At the Belgian University Hospitals Leuven, two knee surgeons have for the first time given a full anatomical description of a new ligament that they term the anterolateral ligament (ALL).
The new ligament is thought to play an important role in anterior cruciate ligament (ACL) tears.
Orthopedic surgeons Dr. Steven Claes and Prof. Johan Bellemans and colleagues, write about some of their findings in a recent issue of the Journal of Anatomy.
For the last 4 years, the two surgeons have been researching ACL tears to find out why, despite undergoing successful ACL repair surgery and rehabilitation, some patients still experience “pivot shift,” where the knee sometimes gives way.
Their enquiries began with an 1879 article by the French surgeon Segond who suggested the front of the human knee had an additional “pearly, resistant, fibrous band.”
Until now the mysterious “pearly band” has been given various confusing names, but “no clear anatomical description has yet been provided,” write the authors.
So, using macroscopic dissection techniques, they carried out in-depth examinations of 41 cadaver knees and found the new ligament in all but one of them. They write:
“The ALL was found to be a distinct ligamentous structure at the anterolateral aspect of the human knee with consistent origin and insertion site features.”
They propose, given its structure and location in the knee, that the ALL controls the rotation of the tibia, one of the two bones in the lower leg, and that pivot shift may be caused by an injury to the ALL.
They have since carried out some research that appears to confirm this.

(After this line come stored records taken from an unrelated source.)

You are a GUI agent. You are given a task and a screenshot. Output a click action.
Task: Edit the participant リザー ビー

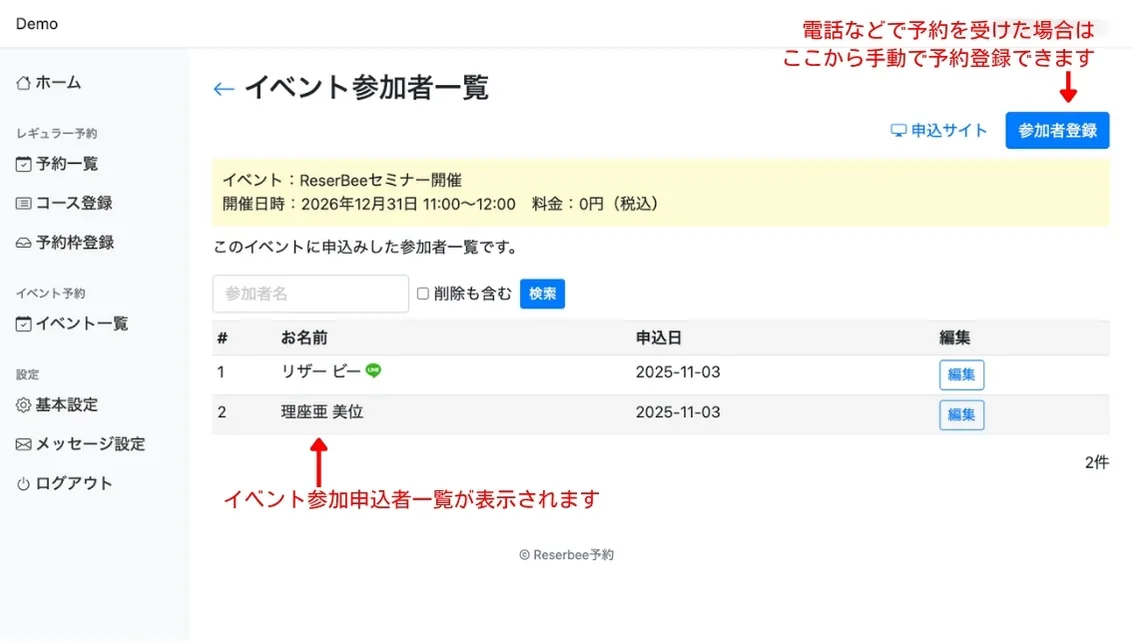coord(961,375)
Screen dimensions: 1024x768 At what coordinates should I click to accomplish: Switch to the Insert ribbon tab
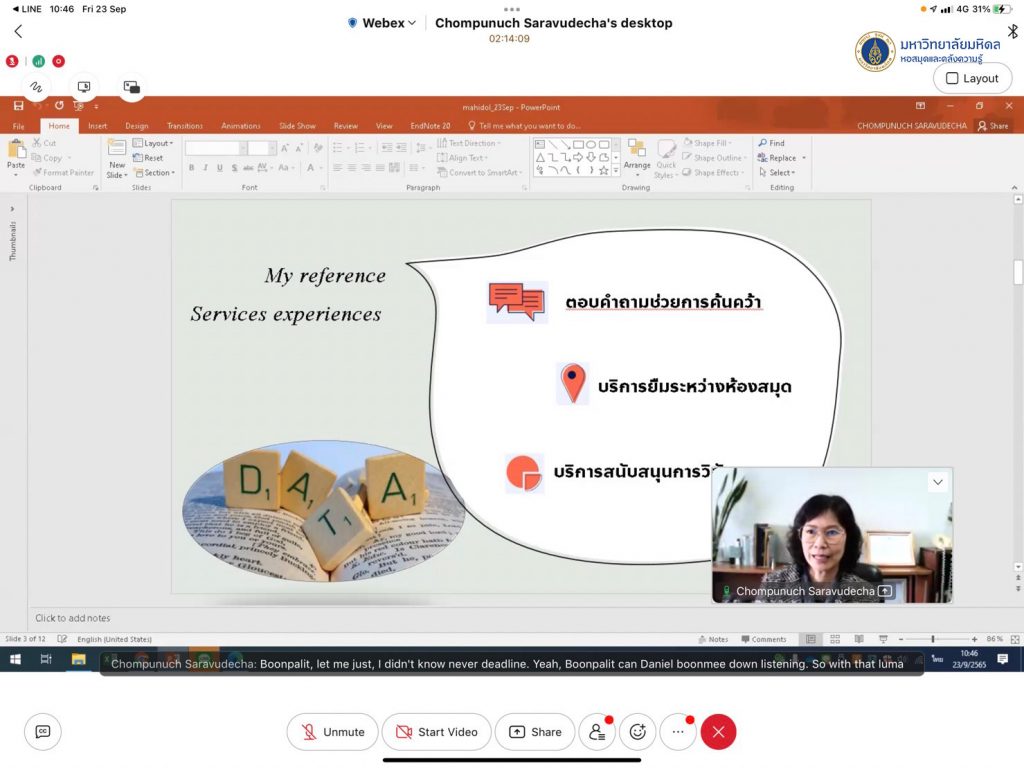pos(97,126)
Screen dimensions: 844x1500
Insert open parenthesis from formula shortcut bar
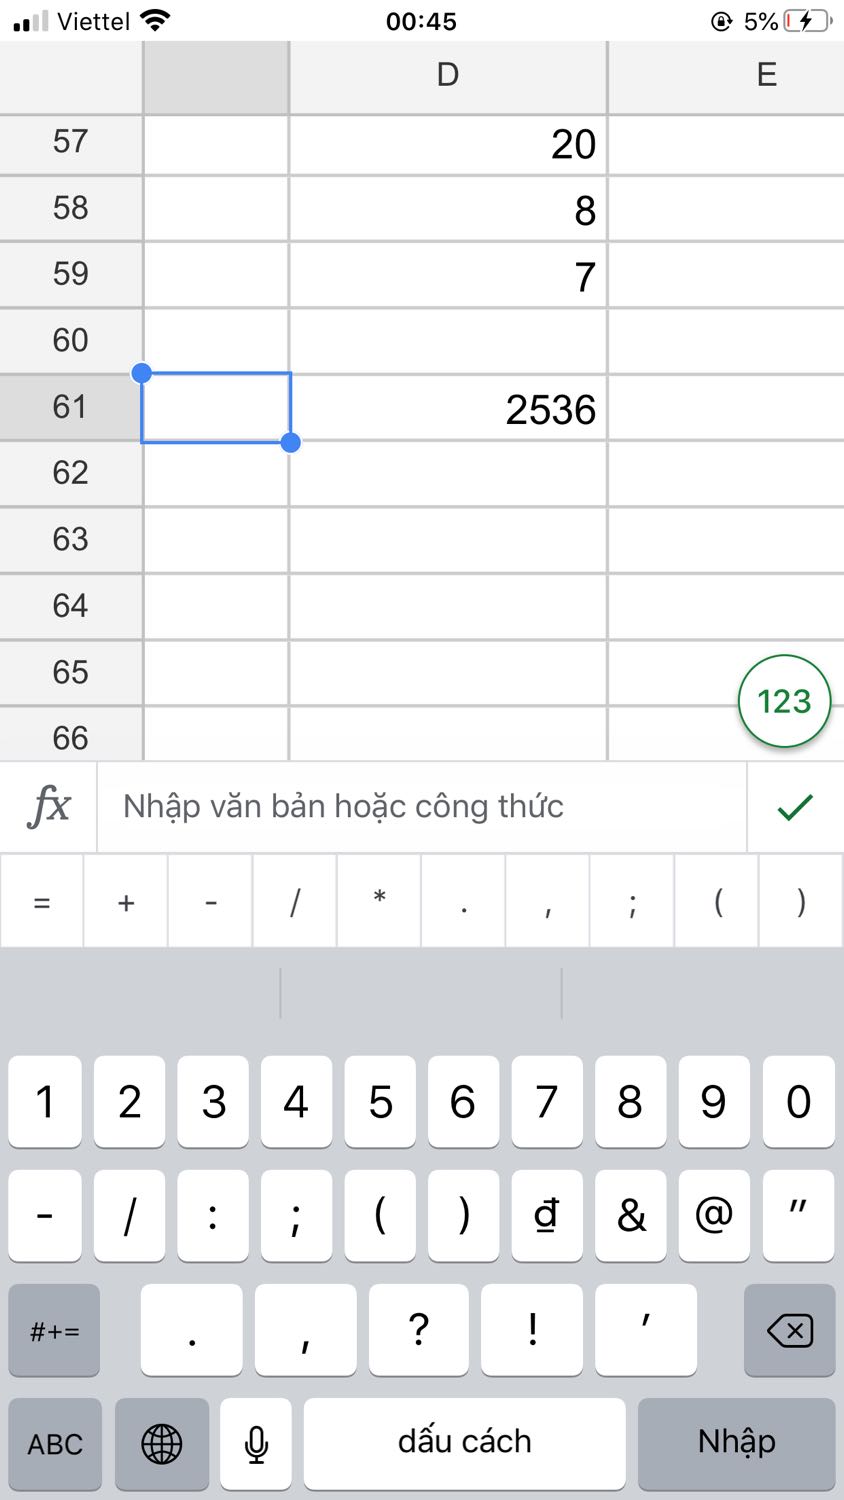[718, 902]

The findings question current views about serious ACL injuries and could signify a breakthrough in the treatment of patients with such injuries.

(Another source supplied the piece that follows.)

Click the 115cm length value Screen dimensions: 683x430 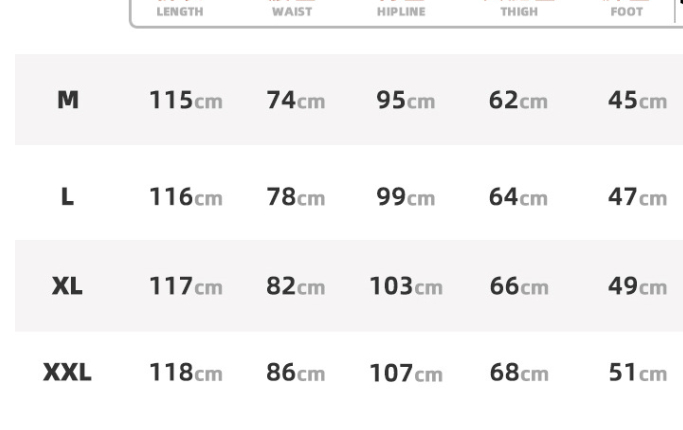coord(186,100)
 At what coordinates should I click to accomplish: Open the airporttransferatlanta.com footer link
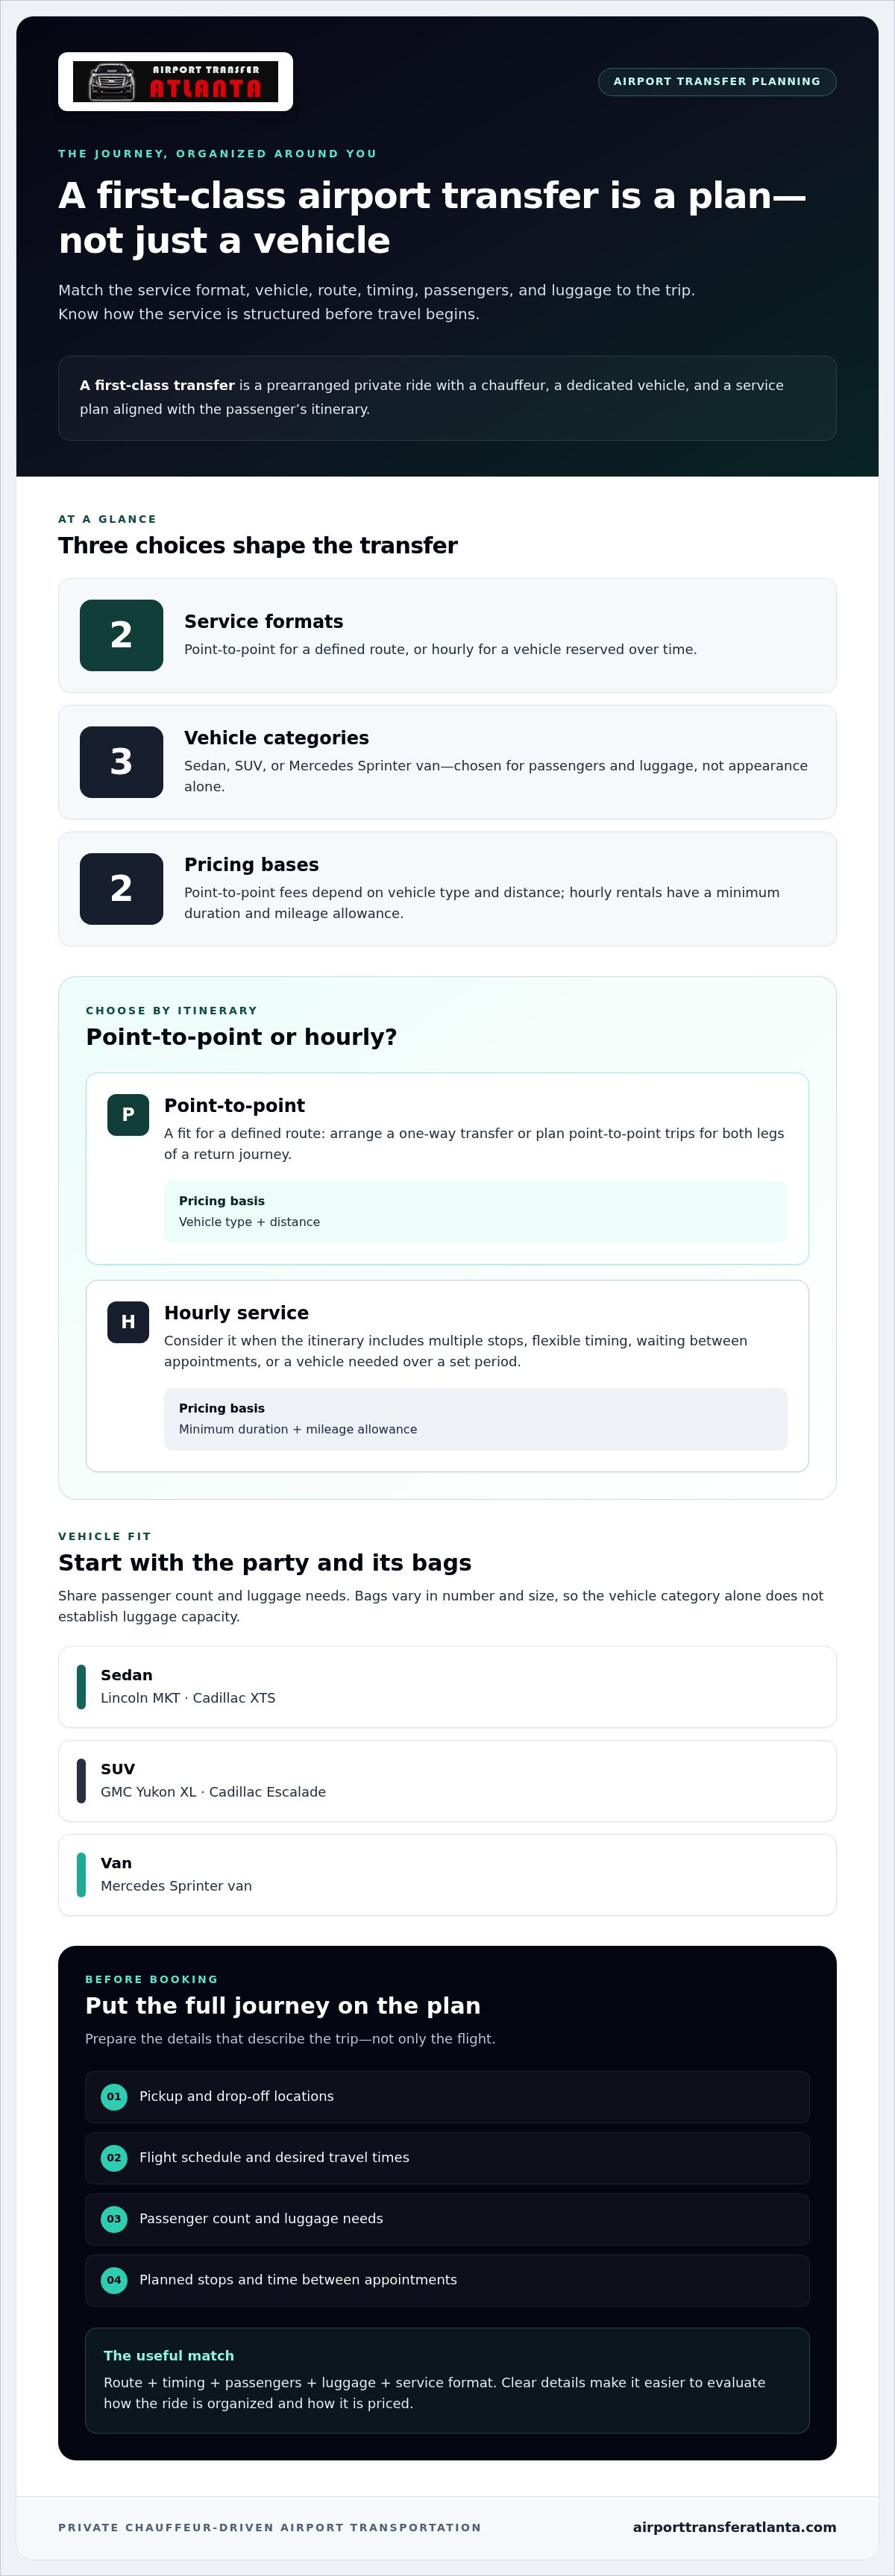[734, 2527]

Dr. Claes and Prof. Bellemans are already working on a technique to correct ALL injuries and hope it will be ready in a few years time.
ACL tears are common among athletes who practice pivot-heavy sports, such as basketball, skiing and football.
A recent study from the US published in the Journal of Athletic Training, found that because they are more prone to landing in a knock-kneed position, women are more likely to tear the ACL than men.